Internal control over financial reporting (as defined in Rule 13a-15(f) adopted under the Exchange Act) is a process designed to provide reasonable assurance regarding the reliability of financial reporting and the preparation of financial statements in accordance with accounting principles generally accepted in the United States of America. Internal control over financial reporting includes those policies and procedures that (1) pertain to the maintenance of records that, in reasonable detail, accurately and fairly reflect the transactions and dispositions of the Company’s assets; (2) provide reasonable assurance that transactions are recorded as necessary to permit preparation of financial statements in accordance with accounting principles generally accepted in the United States of America, and that the Company’s receipts and expenditures are being made only in accordance with authorizations of the Company’s management and directors; and (3) provide reasonable assurance regarding prevention or timely detection of unauthorized acquisition, use, or disposition of the company’s assets that could have a material effect on the consolidated financial statements.

Management acknowledges its responsibility for establishing and maintaining adequate internal control over financial reporting. We have used the criteria established in Internal Control — Integrated Framework issued by the Committee of Sponsoring Organizations of the Treadway Commission (COSO) in conducting our evaluation of the effectiveness of the internal control over financial reporting.

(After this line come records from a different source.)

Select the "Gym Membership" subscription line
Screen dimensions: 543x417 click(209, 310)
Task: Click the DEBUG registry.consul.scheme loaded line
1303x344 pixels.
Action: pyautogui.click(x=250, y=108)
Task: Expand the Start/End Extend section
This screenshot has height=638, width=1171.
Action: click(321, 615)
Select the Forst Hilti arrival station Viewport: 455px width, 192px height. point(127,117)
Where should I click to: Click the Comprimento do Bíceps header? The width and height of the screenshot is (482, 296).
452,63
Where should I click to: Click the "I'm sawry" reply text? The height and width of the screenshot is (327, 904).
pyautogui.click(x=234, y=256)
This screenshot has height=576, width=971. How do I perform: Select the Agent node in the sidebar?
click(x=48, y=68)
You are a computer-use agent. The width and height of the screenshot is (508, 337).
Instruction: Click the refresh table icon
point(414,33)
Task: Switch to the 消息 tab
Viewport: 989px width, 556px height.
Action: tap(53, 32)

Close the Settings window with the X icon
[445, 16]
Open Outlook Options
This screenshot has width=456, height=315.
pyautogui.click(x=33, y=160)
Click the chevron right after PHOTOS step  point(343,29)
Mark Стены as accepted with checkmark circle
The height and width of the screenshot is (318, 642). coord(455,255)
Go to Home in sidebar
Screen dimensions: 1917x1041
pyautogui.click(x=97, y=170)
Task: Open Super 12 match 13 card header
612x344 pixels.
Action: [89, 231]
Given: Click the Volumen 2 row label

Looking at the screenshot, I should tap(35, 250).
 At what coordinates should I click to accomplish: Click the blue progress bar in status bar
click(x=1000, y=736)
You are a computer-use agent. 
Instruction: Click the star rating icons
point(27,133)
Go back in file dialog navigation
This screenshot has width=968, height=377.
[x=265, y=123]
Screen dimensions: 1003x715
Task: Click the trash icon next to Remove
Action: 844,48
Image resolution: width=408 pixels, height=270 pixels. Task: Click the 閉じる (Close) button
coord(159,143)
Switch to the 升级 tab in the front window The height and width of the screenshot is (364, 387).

Based on our evaluation, we concluded that the Company’s internal control over financial reporting was effective as of June 30, 2009.

This annual report does not include an attestation report of the Company’s independent registered public accounting firm regarding internal control over financial reporting. Management’s report was not subject to attestation by the Company’s independent registered public accounting firm pursuant to temporary rules of the Securities and Exchange Commission that permit the Company to provide only management’s report in this annual report.

Because of its inherent limitations, internal control over financial reporting and procedures may not prevent or detect misstatements. A control system, no matter how well conceived and operated, can provide only reasonable, not absolute, assurance that the objectives of the control system are met. Because of the inherent limitations in all control systems, no evaluation of controls can provide absolute assurance that all control issues and instances of fraud, if any, have been detected. Also, projections of any evaluation of effectiveness to future periods are subject to the risk that controls may become inadequate because of changes in conditions, or that the degree of compliance with the policies and procedures may deteriorate. There have not been any other changes in the Company’s internal control over financial reporting (as such term is defined in Rules 13a-15(f) and 15d-15(f) under the Exchange Act) during the fourth fiscal quarter of the Company’s fiscal year ended June 30, 2009 that have materially affected, or are reasonably likely to materially affect, the Company’s internal control over financial reporting.

 

Item 9B. Other Information

On May 11, 2009, the Company issued a press release describing the Company's financial results for the third fiscal quarter ended March 31, 2009. A copy of this press release is furnished as Exhibit 99.1 hereto.

PART III

Pursuant to General Instruction G(3), the information called for by Items 10, (except for information concerning the executive officers of the Company) 11, 12, 13 and 14 is hereby incorporated by reference to the Company’s definitive proxy statement to be filed on EDGAR with respect to the fiscal year ended June 30, 2009. Certain information concerning the executive officers of the Company is included as Item 10 of this report.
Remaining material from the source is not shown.